Il principale fondo dell'UE per affrontare i problemi sociali non deve essere suddiviso. Lo pensa una maggioranza del Parlamento europeo. Il fondo deve restare autonomo e deve essere destinata una somma sufficiente all'istruzione e alla lotta contro la povertà infantile. È inoltre importante che l'imprenditorialità continui a essere supportata dal Fondo sociale europeo Plus (FSE+).
I deputati europei sono preoccupati per i tentativi della Commissione europea di suddividere o unire il FSE+ con altri fondi. Temono che ciò comprometta gli obiettivi del fondo. Il FSE+ deve restare autonomo e una possibile riforma di questo fondo importante non deve deviare dalla sua missione.

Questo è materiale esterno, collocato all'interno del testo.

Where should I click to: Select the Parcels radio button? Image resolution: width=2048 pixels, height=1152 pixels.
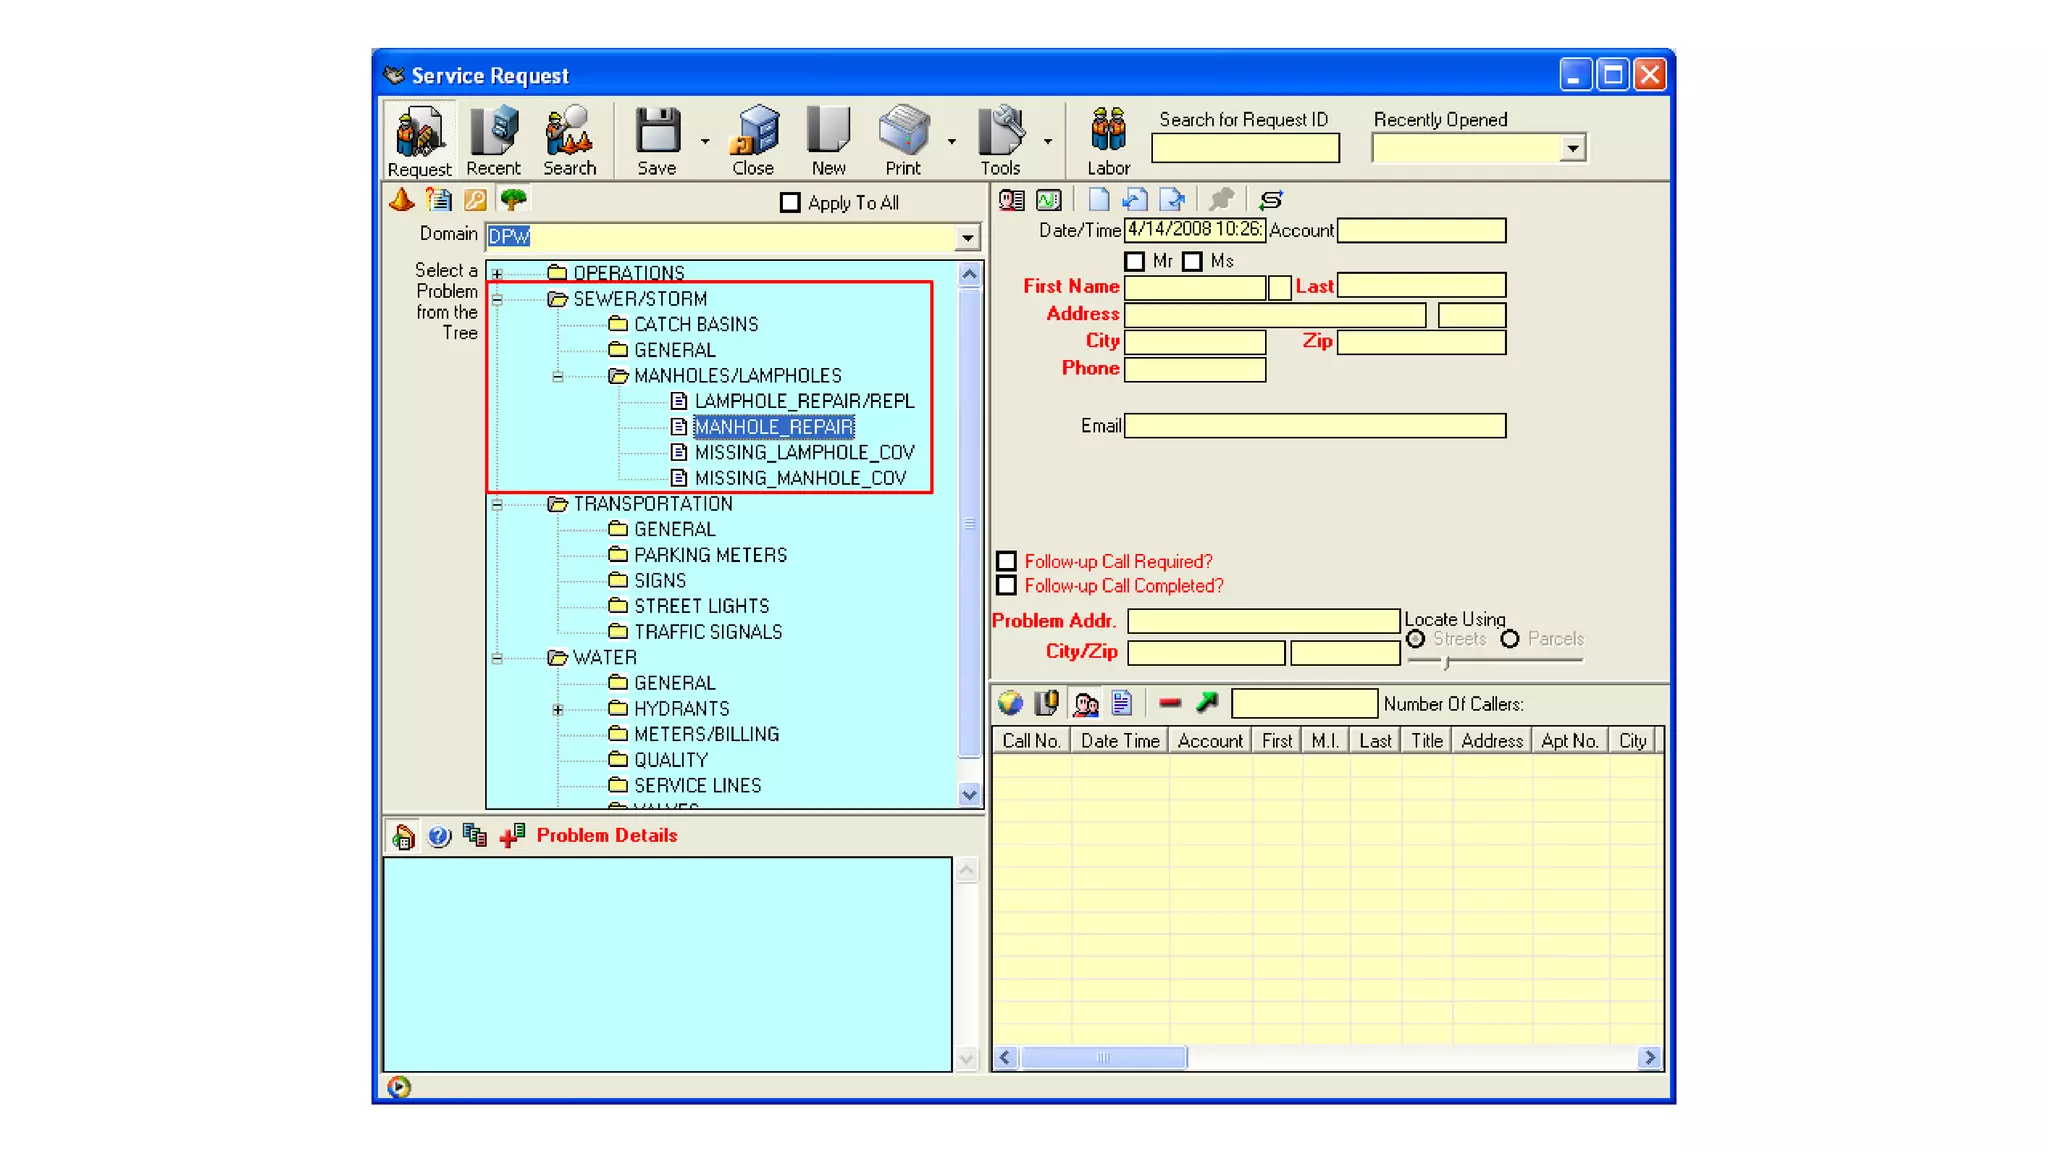coord(1510,639)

Il FSE+ è l’unico fondo dell'UE che si concentra direttamente sulle politiche sociali e assicura che le persone possano progredire nel lavoro e nel reddito. Secondo il Parlamento europeo, il fondo deve rimanere intatto. Mercoledì a Strasburgo il Parlamento ha approvato un rapporto che servirà da base per i negoziati sul futuro del FSE+. In esso si afferma, tra l'altro, che il fondo “deve rimanere lo strumento principale per aiutare gli Stati membri, le regioni e le comunità locali a rafforzare la dimensione sociale dell’UE”.

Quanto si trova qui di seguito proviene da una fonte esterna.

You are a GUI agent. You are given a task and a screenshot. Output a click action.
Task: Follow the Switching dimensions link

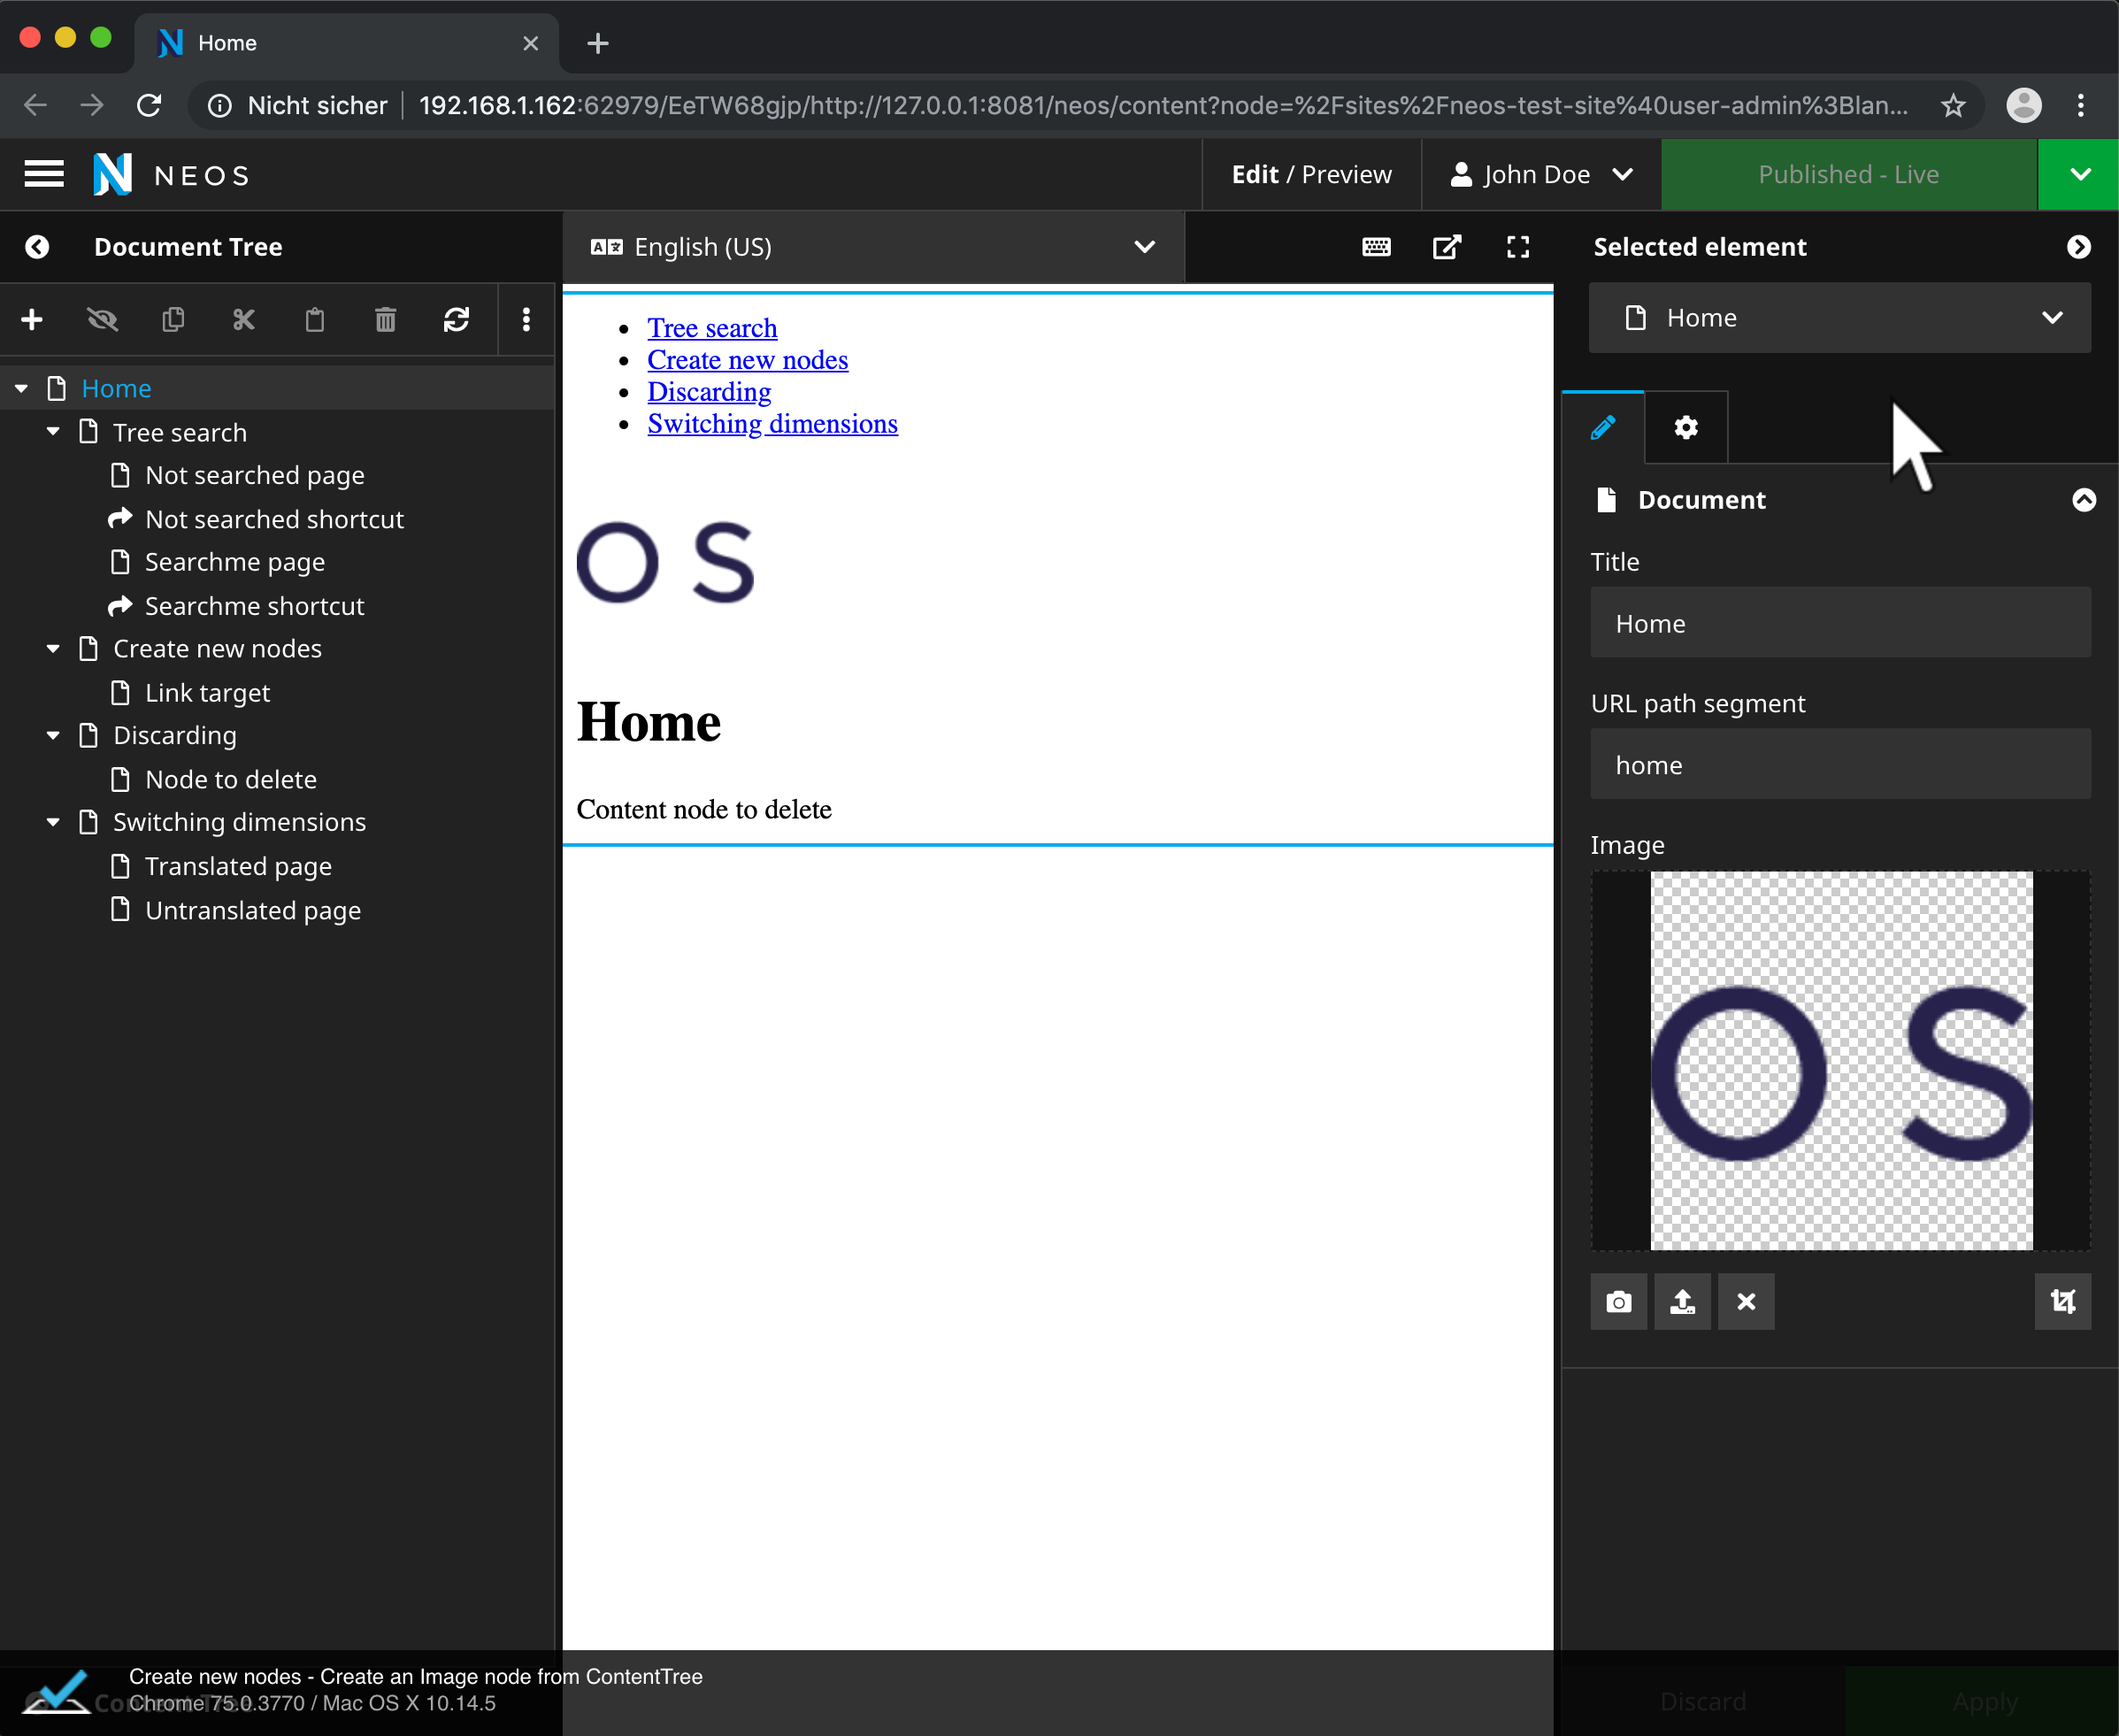[772, 424]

La europarlamentare e relatrice Marit Maij (PvdA) parla di “un segnale forte” del Parlamento europeo. “Possiamo andare avanti solo se assicuriamo che tutti possano partecipare alla società. Dobbiamo continuare a investire nel miglioramento delle condizioni di bambini, donne, rifugiati, giovani e altri gruppi vulnerabili. Dobbiamo inoltre eliminare le cause della povertà e dell'esclusione sociale. Questo è possibile con un FSE+ robusto e generoso.”
Con un budget di 142,7 miliardi di euro per il periodo 2021-2027, il fondo FSE+ contribuisce all’occupazione, alle politiche sociali, educative e sulle competenze, nonché alle riforme strutturali in questi ambiti nell'UE.